I used to occasionally buy anthologies of quotations, imagining quotes as shortcuts to wisdom. Why bother to read all half-million words of War and Peace when you can sum it all up with, “Everything I know, I know because of love”? Joyce’s Ulysses can be a slog, so just go straight to the last page: “…yes and drew him down to me so he could feel my breasts all perfume yes and his heart was going like mad and yes I said yes I will Yes.” For that matter, “Jesus wept” pretty much tells you all you need know about the Bible.

The trouble with collections of quotations was that I invariably found so much dross among the odd pearl of wisdom that I ended up irritated at the editor’s inept choices and/or annoyed at my own lack of wisdom in buying the damn books. So I determined to make my own anthology.

Thirty years on, I’m now into my sixth one, titled “Open Anywhere, Spring 2015,” containing about 800 quotations that have resonated with me. Every few years, I dump all my quotes into a pdf file, create a pretty cover, and have lulu.com make me a single copy, a slim perfect-bound book: portable, personalized wisdom for about 12 bucks.

I categorize my selections in sections: happiness; consciousness, self, mind and brain; zen meditation; science; UG Krishnamurti; food and health; humor; wisdom; and misc. Less is more (gasp!). I’d like to share just a dozen, chosen pretty much at random. I’ll skip attribution here—write me if you want details.

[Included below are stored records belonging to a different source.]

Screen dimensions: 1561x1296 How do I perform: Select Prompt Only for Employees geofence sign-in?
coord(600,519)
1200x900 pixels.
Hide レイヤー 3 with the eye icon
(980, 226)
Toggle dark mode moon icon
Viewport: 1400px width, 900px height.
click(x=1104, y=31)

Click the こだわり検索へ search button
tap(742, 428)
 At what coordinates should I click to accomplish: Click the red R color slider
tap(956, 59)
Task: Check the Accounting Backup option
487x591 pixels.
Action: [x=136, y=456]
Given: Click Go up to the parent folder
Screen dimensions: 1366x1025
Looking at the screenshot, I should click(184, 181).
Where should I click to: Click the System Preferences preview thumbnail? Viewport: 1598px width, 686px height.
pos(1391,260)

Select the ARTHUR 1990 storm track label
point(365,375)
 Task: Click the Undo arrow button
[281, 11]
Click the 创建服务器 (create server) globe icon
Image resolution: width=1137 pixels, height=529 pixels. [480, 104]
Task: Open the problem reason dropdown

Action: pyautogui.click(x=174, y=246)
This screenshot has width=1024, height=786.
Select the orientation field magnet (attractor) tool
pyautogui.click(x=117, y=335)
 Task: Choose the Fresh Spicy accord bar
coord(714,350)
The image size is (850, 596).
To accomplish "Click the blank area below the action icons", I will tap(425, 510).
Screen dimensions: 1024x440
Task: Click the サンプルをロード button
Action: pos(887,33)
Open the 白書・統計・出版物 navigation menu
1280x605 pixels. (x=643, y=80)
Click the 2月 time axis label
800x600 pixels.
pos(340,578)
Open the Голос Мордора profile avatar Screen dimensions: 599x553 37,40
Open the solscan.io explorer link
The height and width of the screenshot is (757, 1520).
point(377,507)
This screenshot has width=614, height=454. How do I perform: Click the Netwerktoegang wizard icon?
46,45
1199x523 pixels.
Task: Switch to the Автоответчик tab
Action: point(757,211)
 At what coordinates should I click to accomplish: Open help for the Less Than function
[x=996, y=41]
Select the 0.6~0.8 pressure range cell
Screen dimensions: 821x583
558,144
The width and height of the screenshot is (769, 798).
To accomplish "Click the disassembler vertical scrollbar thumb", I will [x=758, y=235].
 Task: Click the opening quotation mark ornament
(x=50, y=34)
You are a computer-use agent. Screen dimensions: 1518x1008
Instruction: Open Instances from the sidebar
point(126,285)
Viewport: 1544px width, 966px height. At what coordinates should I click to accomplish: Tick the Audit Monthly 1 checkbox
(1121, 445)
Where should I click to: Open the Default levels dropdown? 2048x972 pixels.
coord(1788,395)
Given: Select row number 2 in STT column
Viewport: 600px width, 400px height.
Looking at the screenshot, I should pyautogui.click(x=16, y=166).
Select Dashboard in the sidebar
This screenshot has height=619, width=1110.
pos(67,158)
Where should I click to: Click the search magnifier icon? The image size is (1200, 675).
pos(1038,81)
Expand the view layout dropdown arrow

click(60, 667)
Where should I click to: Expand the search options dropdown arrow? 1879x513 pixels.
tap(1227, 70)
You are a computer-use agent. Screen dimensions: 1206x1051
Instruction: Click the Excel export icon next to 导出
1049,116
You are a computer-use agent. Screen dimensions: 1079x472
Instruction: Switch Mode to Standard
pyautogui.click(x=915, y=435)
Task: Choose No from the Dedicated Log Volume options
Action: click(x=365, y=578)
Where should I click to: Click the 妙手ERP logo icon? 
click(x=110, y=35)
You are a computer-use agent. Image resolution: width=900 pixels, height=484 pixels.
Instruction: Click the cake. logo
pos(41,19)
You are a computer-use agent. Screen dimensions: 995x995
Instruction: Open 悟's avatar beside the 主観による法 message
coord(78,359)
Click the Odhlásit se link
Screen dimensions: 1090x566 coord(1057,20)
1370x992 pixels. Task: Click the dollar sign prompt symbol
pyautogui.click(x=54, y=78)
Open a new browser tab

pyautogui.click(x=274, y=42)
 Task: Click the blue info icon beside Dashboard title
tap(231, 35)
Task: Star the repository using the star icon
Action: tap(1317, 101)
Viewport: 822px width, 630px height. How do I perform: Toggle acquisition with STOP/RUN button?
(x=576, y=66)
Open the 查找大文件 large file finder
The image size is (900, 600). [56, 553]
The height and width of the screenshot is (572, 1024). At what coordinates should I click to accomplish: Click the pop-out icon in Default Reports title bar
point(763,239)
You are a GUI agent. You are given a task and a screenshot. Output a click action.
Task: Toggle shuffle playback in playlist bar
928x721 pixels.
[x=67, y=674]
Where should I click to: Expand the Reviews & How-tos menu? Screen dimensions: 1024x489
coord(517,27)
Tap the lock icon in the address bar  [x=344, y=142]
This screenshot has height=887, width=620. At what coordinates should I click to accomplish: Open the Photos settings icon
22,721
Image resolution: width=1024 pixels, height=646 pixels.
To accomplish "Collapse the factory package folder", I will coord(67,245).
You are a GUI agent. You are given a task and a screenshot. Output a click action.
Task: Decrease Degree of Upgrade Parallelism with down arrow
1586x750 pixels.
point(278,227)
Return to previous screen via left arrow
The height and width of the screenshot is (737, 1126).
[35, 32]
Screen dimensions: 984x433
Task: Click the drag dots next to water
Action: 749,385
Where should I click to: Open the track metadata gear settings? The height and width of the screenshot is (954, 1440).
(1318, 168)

  • How can life be so beautiful, providing such sublime rewards for mediocrity?
  • Utram bibis, aquam an undam? (Which do you drink, the water or the wave?)
  • If you want to be a schmuck all your life, no one’s going to stop you.
  • There’s nothing so dead as yesterday’s enlightenment.
  • If you are not happy here and now, you never will be.
  • The certitude that there is no salvation is a form of salvation. In fact, it is salvation.
  • Millions long for immortality who don’t know what to do with themselves on a rainy Sunday afternoon.
  • When inventing a god, the most important thing is to claim it is invisible, inaudible and imperceptible in every way. Otherwise, people will become skeptical when it appears to no one, is silent and does nothing.
  • Nothing happens until you leave home.
  • All meditation can do is take us to new and more interesting ways of being unhappy.
  • She taught us the joy of shame, and the shame of joy.
  • Writing is the hardest way of earning a living, with the possible exception of wrestling alligators.